Genes encoding the designed proteins and the corresponding wild-type trimers were constructed and cloned into an expression vector that appended an 11-residue peptide substrate for fluorescent modification by the Escherichia coli acyl-carrier protein synthase AcpS (33). E. coli cells expressing the proteins were lysed, the proteins were fluorescently labeled in the clarified lysates by the addition of AcpS and the CoA-488 fluorophore, and the apparent size of each protein was visualized by subjecting the labeled lysates to polyacrylamide gel electrophoresis (PAGE) under nondenaturing (native) conditions. Out of 7 T and 17 O designs that expressed solubly (table S1), one designed protein of each architecture revealed a shift in apparent size relative to the corresponding wild-type trimer that suggested self-assembly to the desired material (Fig. 2A). Size-exclusion chromatography (SEC) of the labeled lysates confirmed the change in apparent molecular weight for the two designs (fig. S1). Genes encoding the octahedral design (“O3-33”; nine mutations from the wild-type protein), the tetrahedral design (“T3-08”; eight mutations), and the corresponding wild-type trimeric proteins were then subcloned into an expression vector that appended C-terminal (His)6 tags, after which the proteins were expressed and purified by nickel-affinity chromatography and SEC.

Fig. 2

Experimental characterization of O3-33, T3-08, and T3-10. (A) Native PAGE of fluorescently labeled (from left) 3n79-wt, O3-33, 3ftt-wt, and T3-08 in lysates. Bands corresponding to the designed octahedral (O3-33) and tetrahedral (T3-08) assemblies are indicated with asterisks. SEC chromatograms of nickel-purified (B) O3-33, (C) 3n79-wt, (D) O3-33(Ala167Arg), (E) T3-08, (F) T3-10, (G) 3ftt-wt, and (H) T3-08(Ala52Gln) collectively demonstrate that the assembly of the designed proteins is a result of the designed interfaces.

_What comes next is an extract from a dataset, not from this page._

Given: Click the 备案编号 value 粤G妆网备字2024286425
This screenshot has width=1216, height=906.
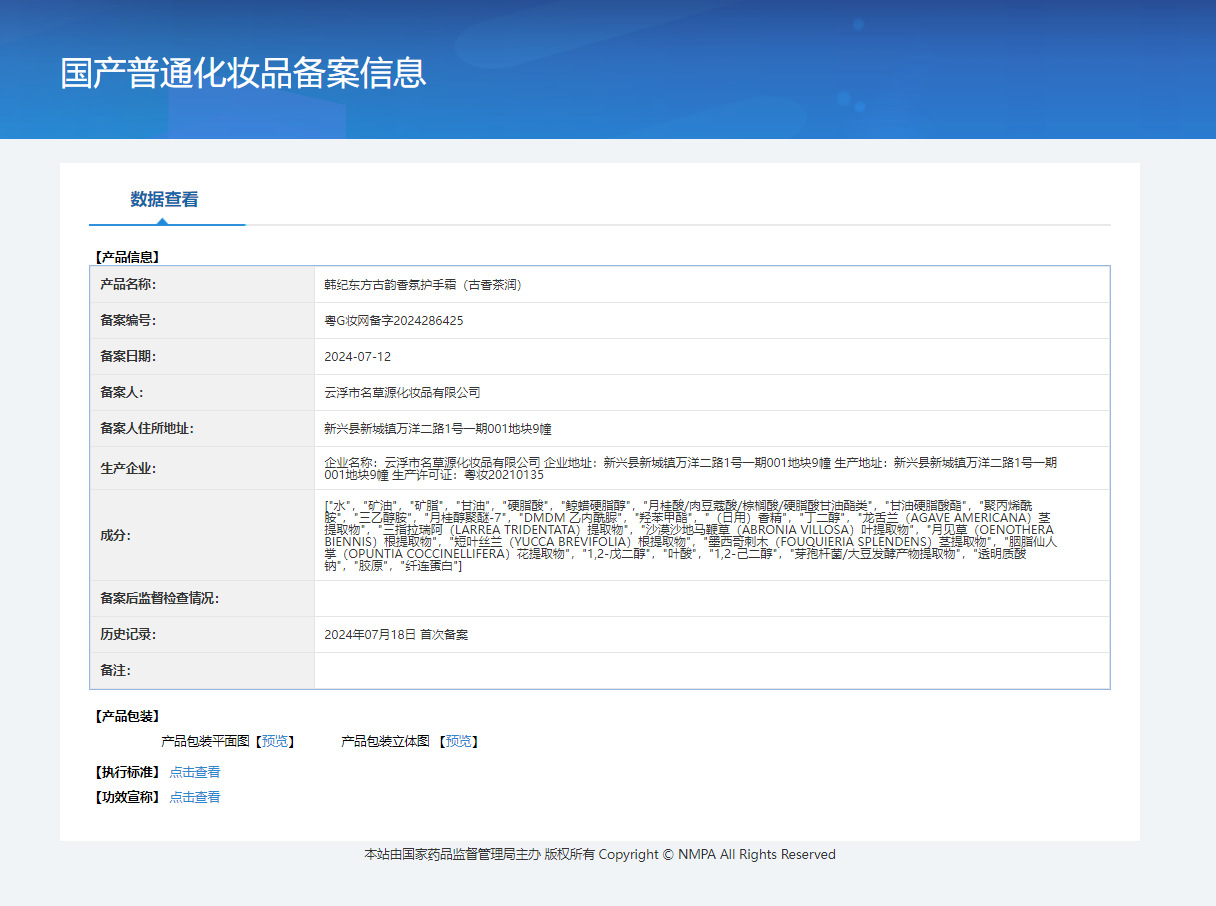Looking at the screenshot, I should click(394, 321).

The designed protein O3-33 eluted from the SEC column as a single peak with an apparent size of about 24 subunits (Fig. 2B). The wild-type protein from which O3-33 was derived [Protein Data Bank (PDB) ID 3N79] did not assemble to a higher-order structure; it eluted from the column mostly as trimers, with a small peak corresponding to a dimer of trimers (Fig. 2C). Analytical ultracentrifugation revealed that the designed protein sedimented as a single discrete species with a Stokes radius of 7.3 nm, in close agreement with the radius of the designed 24-subunit assembly (fig. S2). A point mutation (Ala167Arg) that introduced unfavorable steric clashes at the designed interface disrupted the material, which suggests that the observed self-assembly is due to the designed interface (Fig. 2D). Negative-stain electron microscopy (EM) of O3-33 revealed fields of monodisperse particles of the expected size (~13 nm), many of which strikingly resembled projections of the design model along its two-fold, three-fold, or four-fold symmetry axes (Fig. 3A). A single-particle reconstruction of O3-33 obtained by EM analysis under cryogenic conditions clearly recapitulated the architecture of the design model, which verified that the protein assembles in solution as designed (Fig. 3C and fig. S3).

Fig. 3

Structural characterization of O3-33. (A) A representative negative-stain electron micrograph of O3-33. Selected particles (boxed in white) that resemble views of the design model along its four-fold, two-fold, and three-fold rotational axes, shown in (B), are enlarged at right. (B) The O3-33 design model, depicted in ribbon format. Each trimeric building block is shown in a different color. (C) The density map from a 20 Å resolution cryo-EM reconstruction of O3-33 clearly recapitulates the architecture of the design model. (D) The crystal structure of O3-33 (R32 crystal form). Images in (B) to (D) are shown to scale along the three types of symmetry axes present in point group O. (E) The designed interface in O3-33, highlighting the close agreement between the crystal structure (green and magenta) and the design model (white). Oxygen atoms are red; nitrogens, blue. Hydrogen bonds between the building blocks are shown as yellow dashes, and an octahedral two-fold rotational axis that passes through the interface is shown as a gray line. Residues in which substitution disrupted self-assembly (see fig. S4) are labeled.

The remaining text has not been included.